By Jason Enzler
The Eighth Circuit has become the latest appellate court to join the fray over what is required of False Claims Act complaints. Last Friday, in U.S. ex rel. Thayer v. Planned Parenthood of the Heartland, the Court held that a qui tam relator need not plead a representative sample of a false claim in order to survive a motion to dismiss the complaint. In doing so, the Eighth Circuit sided with what appears to be the majority of circuit courts in taking a less restrictive view of what a relator must allege in order to meet Rule 9(b)’s pleading requirements and stay in court.

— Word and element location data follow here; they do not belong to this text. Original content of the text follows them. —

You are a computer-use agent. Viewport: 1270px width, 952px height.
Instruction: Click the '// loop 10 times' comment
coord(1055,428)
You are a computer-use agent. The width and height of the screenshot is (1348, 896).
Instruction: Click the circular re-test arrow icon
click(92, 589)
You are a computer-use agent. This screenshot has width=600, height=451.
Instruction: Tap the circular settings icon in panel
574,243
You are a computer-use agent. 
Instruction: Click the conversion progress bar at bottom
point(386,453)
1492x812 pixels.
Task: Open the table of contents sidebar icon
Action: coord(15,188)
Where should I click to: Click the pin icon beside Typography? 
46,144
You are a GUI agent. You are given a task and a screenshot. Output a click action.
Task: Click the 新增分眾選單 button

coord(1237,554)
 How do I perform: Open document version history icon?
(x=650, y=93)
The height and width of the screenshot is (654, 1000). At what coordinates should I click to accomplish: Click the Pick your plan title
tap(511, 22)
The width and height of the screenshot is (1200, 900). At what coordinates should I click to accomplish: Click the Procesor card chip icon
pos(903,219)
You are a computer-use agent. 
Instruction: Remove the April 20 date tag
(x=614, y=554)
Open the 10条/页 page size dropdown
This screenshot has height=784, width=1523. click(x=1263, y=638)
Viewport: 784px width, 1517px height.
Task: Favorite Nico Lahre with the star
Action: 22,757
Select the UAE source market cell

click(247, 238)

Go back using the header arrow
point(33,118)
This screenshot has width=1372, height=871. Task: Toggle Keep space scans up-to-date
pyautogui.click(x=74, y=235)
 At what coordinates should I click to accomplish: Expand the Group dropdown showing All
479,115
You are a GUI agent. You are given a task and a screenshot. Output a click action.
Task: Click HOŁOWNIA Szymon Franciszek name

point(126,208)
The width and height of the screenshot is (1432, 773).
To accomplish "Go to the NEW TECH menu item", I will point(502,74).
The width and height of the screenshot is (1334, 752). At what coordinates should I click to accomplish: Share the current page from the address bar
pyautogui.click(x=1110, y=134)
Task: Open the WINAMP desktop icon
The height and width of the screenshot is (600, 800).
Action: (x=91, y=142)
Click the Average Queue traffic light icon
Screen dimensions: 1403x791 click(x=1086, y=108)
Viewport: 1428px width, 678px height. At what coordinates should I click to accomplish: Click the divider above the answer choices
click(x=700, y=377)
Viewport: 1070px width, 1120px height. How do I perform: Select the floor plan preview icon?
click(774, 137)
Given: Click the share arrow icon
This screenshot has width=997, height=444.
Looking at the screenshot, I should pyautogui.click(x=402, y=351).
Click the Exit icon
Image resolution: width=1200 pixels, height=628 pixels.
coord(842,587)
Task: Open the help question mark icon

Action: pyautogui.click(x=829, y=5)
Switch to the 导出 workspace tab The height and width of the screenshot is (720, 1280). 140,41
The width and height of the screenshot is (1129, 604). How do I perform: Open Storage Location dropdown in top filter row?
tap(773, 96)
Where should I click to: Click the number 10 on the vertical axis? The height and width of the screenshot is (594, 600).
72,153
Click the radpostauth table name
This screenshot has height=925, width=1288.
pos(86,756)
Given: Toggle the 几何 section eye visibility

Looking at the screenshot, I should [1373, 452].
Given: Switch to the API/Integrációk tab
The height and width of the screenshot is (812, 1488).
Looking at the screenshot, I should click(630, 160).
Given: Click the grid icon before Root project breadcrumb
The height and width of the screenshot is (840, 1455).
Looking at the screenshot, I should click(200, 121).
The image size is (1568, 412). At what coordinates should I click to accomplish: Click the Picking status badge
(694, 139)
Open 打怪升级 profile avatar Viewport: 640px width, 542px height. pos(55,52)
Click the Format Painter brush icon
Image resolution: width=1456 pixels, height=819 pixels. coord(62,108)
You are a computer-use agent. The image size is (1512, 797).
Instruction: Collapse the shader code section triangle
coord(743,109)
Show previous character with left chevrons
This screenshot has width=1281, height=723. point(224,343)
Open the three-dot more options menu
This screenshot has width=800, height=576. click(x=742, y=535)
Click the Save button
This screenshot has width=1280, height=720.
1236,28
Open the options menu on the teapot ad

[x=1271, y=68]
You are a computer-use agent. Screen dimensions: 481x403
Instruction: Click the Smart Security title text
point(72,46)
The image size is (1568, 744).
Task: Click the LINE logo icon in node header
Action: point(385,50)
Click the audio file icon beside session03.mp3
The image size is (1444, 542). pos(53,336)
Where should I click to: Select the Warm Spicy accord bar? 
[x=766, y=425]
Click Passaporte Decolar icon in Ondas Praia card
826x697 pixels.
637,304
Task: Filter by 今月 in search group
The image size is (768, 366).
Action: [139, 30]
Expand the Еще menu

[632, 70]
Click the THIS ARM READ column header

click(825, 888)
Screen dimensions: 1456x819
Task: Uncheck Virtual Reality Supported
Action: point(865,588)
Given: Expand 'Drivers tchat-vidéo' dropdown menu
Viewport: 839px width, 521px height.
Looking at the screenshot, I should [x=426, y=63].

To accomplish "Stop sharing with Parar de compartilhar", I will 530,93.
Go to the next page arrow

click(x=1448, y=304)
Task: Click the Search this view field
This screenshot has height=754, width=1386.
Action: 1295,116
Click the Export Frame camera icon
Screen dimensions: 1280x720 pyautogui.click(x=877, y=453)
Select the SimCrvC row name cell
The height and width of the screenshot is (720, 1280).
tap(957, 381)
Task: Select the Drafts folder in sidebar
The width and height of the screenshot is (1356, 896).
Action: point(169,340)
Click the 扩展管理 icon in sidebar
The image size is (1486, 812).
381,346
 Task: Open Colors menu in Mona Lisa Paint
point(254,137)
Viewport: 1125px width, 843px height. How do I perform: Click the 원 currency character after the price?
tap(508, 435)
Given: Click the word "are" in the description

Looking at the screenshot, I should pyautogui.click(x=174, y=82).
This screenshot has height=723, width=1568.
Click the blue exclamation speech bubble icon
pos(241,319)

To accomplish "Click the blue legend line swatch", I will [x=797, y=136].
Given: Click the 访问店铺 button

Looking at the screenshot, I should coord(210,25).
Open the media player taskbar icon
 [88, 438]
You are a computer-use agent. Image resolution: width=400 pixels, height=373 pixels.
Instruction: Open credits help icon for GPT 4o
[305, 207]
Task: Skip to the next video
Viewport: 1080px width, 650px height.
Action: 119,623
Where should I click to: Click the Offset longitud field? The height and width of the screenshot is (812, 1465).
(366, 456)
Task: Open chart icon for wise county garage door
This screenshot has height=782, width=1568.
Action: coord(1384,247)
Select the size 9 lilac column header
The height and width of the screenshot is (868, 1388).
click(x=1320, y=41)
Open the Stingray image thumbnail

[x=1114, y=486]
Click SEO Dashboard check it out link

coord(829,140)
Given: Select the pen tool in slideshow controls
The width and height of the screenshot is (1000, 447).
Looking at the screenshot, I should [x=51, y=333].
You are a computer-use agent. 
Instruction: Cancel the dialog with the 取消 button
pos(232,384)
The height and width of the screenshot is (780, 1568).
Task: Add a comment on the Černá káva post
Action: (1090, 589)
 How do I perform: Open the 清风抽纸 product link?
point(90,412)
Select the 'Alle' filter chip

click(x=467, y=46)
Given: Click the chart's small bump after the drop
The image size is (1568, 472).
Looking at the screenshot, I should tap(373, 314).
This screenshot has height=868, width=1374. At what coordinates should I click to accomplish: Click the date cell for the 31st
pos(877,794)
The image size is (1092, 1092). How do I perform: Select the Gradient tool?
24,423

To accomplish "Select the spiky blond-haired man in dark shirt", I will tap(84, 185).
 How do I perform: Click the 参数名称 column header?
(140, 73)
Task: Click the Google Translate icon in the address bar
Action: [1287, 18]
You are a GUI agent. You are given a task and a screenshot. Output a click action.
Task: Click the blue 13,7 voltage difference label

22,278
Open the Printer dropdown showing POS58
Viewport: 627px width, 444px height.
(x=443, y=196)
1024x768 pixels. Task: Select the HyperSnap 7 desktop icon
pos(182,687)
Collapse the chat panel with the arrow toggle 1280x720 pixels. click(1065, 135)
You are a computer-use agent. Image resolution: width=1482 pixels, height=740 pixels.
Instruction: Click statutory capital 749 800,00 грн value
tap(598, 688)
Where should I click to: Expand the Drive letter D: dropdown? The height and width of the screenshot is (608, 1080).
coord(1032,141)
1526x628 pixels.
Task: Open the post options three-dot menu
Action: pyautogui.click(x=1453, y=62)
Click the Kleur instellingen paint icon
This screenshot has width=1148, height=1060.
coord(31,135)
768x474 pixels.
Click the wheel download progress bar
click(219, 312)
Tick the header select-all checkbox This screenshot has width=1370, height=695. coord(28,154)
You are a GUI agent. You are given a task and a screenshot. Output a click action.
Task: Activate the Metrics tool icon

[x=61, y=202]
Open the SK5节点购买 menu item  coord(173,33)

The qui tam relator in the case, Susan Thayer, was the center manager for a Planned Parenthood clinic in Storm Lake, Iowa, for almost two decades. In 2011, she filed a lawsuit alleging Planned Parenthood violated the federal False Claims Act and the Iowa False Claims Act by, among other things, submitting false claims for reimbursement for (i) birth control pills prescribed without examination, (ii) birth control pills that were never received by patients, (iii) services that had already been paid for by donations, and (iv) services that were more expensive than those actually performed (a.k.a. “upcoding”). The district court dismissed her complaint, holding that under Eighth Circuit precedent, she was required to allege a representative sample of a false claim actually submitted to the government in order to meet the requirements of Rule 9(b).
On appeal, the Eighth Circuit acknowledged that precedent had required such a pleading. But the Court went on to reverse the lower court, holding that in the case at hand, it found “persuasive the approach of those [other] circuits that have concluded that a relator can satisfy Rule 9(b) by ‘alleging particular details of a scheme to submit false claims paired with reliable indicia that lead to a strong inference that claims were actually submitted.’”
While the Court stopped short of overturning its prior holding, its use of the “reliable indicia” test appears to be a softening of what many had viewed as a rigid standard. It also appears to mark the contours of a trend, following on the heels of the Third Circuit’s decision earlier this year to adopt the same less restrictive standard.